QQQ vs. ES

Discussion in 'Index Futures' started by AlpineTrout, Mar 7, 2004.

  1. I've traded stocks and QQQ for years, but know nothing about the emini ES. Could some of you consistently profitable ES, day or swing traders tell me why you trade ES rather than the QQQ?
  2. Magna

    Magna Administrator

    If you have traded QQQ successfully, and you would prefer to move into futures, it would be logical for you to trade the NQ (instead of the ES) as it moves in unison with the QQQ.
  3. Sittas


    There are three reasons to trade the es/nq instead of spy/qqq:

    - leverage
    - lower commissions
    - some tax benefits
  4. Leverage, aow yeh?
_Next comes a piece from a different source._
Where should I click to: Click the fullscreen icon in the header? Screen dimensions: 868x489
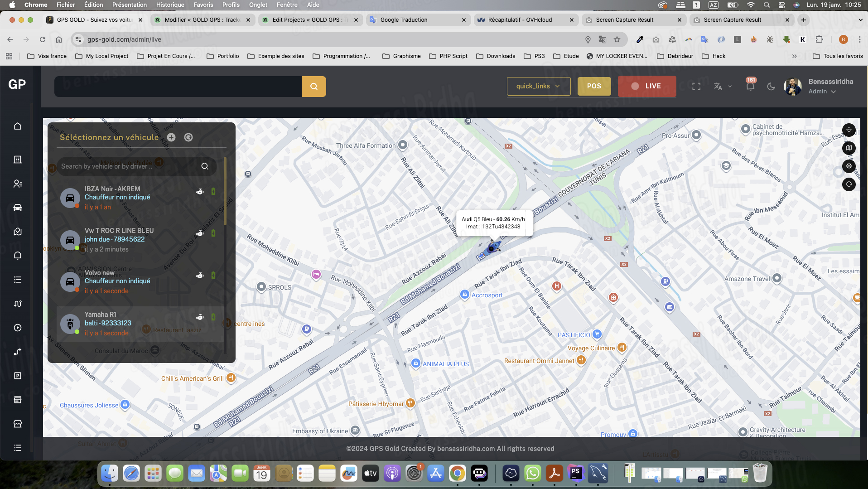(696, 86)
Each NQ contract is equal 800 QQQ
    shares, and in order to scale out for some felxibilty you
    need to trade two contracts, which is 1600 shares and
    need to make a perfect entry and exit each time, other
    wise you get busted in a month.

    But with QQQ, he can play same strategy with 400
    shares (200+200) and make a living until he masters
  5. I'm comparing QQQ to ES rather than NQ, simply because of relative liquidity & popularity. It seems that most of the posts on this site are from traders trading ES rather than QQQ. I trade thousands of shares of QQQ and find it very easy to enter & exit with only a penny or two for a spread. And, of course, no uptick rule.
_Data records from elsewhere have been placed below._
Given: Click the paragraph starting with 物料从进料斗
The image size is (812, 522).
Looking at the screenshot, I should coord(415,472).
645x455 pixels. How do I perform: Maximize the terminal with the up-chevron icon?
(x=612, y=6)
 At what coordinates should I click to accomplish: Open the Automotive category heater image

    Are most of you trading ES simply because you have small accounts and need huge leverage? Sure, the comm. are slightly less, but what I'm really after is what makes ES a better trading vehicle for you? Is it more volatile? Does it adhere to supply & resistance lines better? Does it trend better? Does it lick pivot lines like it actually respects it?
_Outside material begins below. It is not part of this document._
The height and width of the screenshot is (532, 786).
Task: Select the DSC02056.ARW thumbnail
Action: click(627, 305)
    Why is it your cash cow?
  6. The main reason might be more liquidity and commision rates
    that make it suit better to high volume traders and extreem scalpers.
  7. dbphoenix


    Not only can you answer each of these questions yourself, but you can also determine whether or not it's a better trading vehicle for you, which is all that matters.
  8. nitro


    800 QQQ = 1 NQ
    500 SPY = 1 ES.

    Go and trade NQ first to get a feel for it. Then move to the ES.

    Most of the reasons people trade futures is for the tax advantages and the leverage.

  9. ...one reason to trade NQ instead of QQQ is the "cleanness" of the NQ chart. As it is totally electronically traded, all fills are instantaneously reported and are at the inside bid or ask. IMO this makes S/R and other features of the NASDAQ 100 landscape easier to spot by eye or with code. This is compared to QQQ's bad fills and late-reported trades which clutter up the chart. There is no tape painting at S/R in NQ either (the notorious 100 share trades at QQQ XX.00 or XX.50). Also, simultaneously watching for round number S/R in QQQ adds an extra dimension to round number S/R in NQ. In my experience mechanical systems which work in NQ do not work nearly as well in QQQ, in spite of arbitrage, simply because the QQQ chart is so much more irregular.